No imaginaría el mítico Leopold Auer, cuando devolvió a Chaikovsky su concierto para violín con la rotunda exclamación de «¡intocable!», que se convertiría en uno de las obras más abordadas, populares y emblemáticas de su género. Una piedra de toque para cualquier virtuoso de este instrumento que se precie, además de una muestra de la inspiración melódica y brillantez en la orquestación del gran músico ruso. En esta ocasión, la jovencísima violinista estadounidense de origen coreano Esther Yoo, ganadora de los concursos Sibelius en 2010 y Queen Elisabeth en 2012, se medía con la obra, que precisamente ha grabado con Ashkenazy y la Philarmonia orchestra. Desde el primer momento, Yoo obtuvo del Stradivarius «Principe Obolensky» un sonido amplio, de muy respetable anchura, plenitud y caudal. Segura también técnicamente, por lo que pudo sortear con holgura, pero no de forma deslumbrante las abundantes exigencias virtuosísticas del concierto, si bien a la elegante violinista le faltó algo de calor y efusividad. Entre bellos diálogos con las maderas, Yoo expuso con apropiados lirismo y sensibilidad la canzonetta para lanzarse acto seguido al vertiginoso tercer movimiento en el que demostró suficientes destreza y dominio del arco para reproducir con la agilidad exigida las desbocadas cascadas de notas y contrastes rítmicos propios de las danzas populares que inspiran el espectacular último capítulo del concierto. Ashkenazy acompañó con más energía y brillantez que sutileza, con unos metales un punto invasivos.

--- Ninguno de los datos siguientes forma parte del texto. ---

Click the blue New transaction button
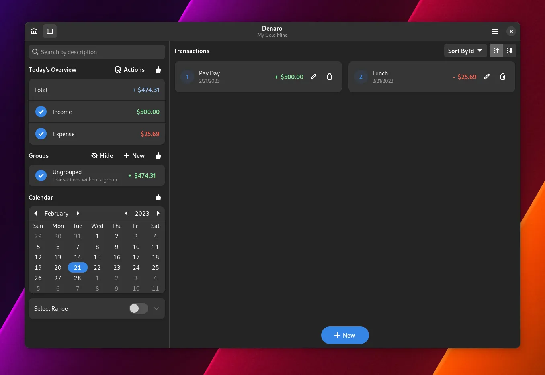Screen dimensions: 545x375 coord(345,335)
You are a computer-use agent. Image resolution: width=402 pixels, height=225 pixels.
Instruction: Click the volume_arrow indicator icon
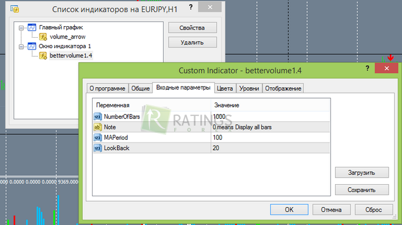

Como propina, Esther Yoo ofreció una hermosa interpretación, junto con Yukiko Ogura, primera viola de la orquesta, de la Passacaglia de Johan Halvorsen basada en Händel.
En la segunda parte, Ashkenazy pudo ofrecer su versión de la Décima sinfonía de Shostakovich, obra que no pudo abordar con la Orquesta Nacional hace dos años al verse obligado a cancelar por enfermedad. Esta composición es una pieza importante, una más, de las que simbolizan la complicada relación del compositor con el régimen soviético y particularmente, con el tirano Iósif Stalin. Estrenada ya fallecido el dictador, su composición, previsiblemente y aunque el autor lo niega en sus memorias, comenzó antes, por lo que la sinfonía contiene acusados contrastes. Pesimismo, opresión, oscuridad, ira, alegría, misterio, optimismo… todo ello siempre desarrollado y encauzado con fuertes dosis de ironía, siempre fundamental en Shostakovich. Ashkenazy, sin duda un magnífico músico, pero sin una gran técnica de batuta, no logró poner de relieve todos esos contrastes en una versión solvente, intensa, intuitiva, bien tocada por la espléndida orquesta –fabulosas las maderas- pero un tanto desorganizada y sin que se apreciaran en todo sus esplendor las tímbricas y colorido de la orquestación, así como el esencial elemento de la ironía, la mordacidad. No terminó de sentirse la angustia y opresión del primer movimiento, sí la ferocidad –pero no la causticidad- del impresionante segundo, que simboliza la brutalidad del régimen y su caudillo, pero esos gritos desgarradores resultaron un punto borrosos, bordeando el batiburrillo. Un tanto plano el tercero, avaro en detalles. Faltó misterio al comienzo del último movimiento, pero oboe, flauta y fagot expusieron brillantemente sus temas y la sinfonía culminó con la suficientes fuerza grandiosidad.
Espléndida y a la altura de su prestigio, la Philarmonia Orchestra, en la que destacaron unas maderas sobresalientes, lo que supo reconocer el público, que ovacionó con calor a los solistas de flauta, oboe, clarinete y fagot, así como al concertino.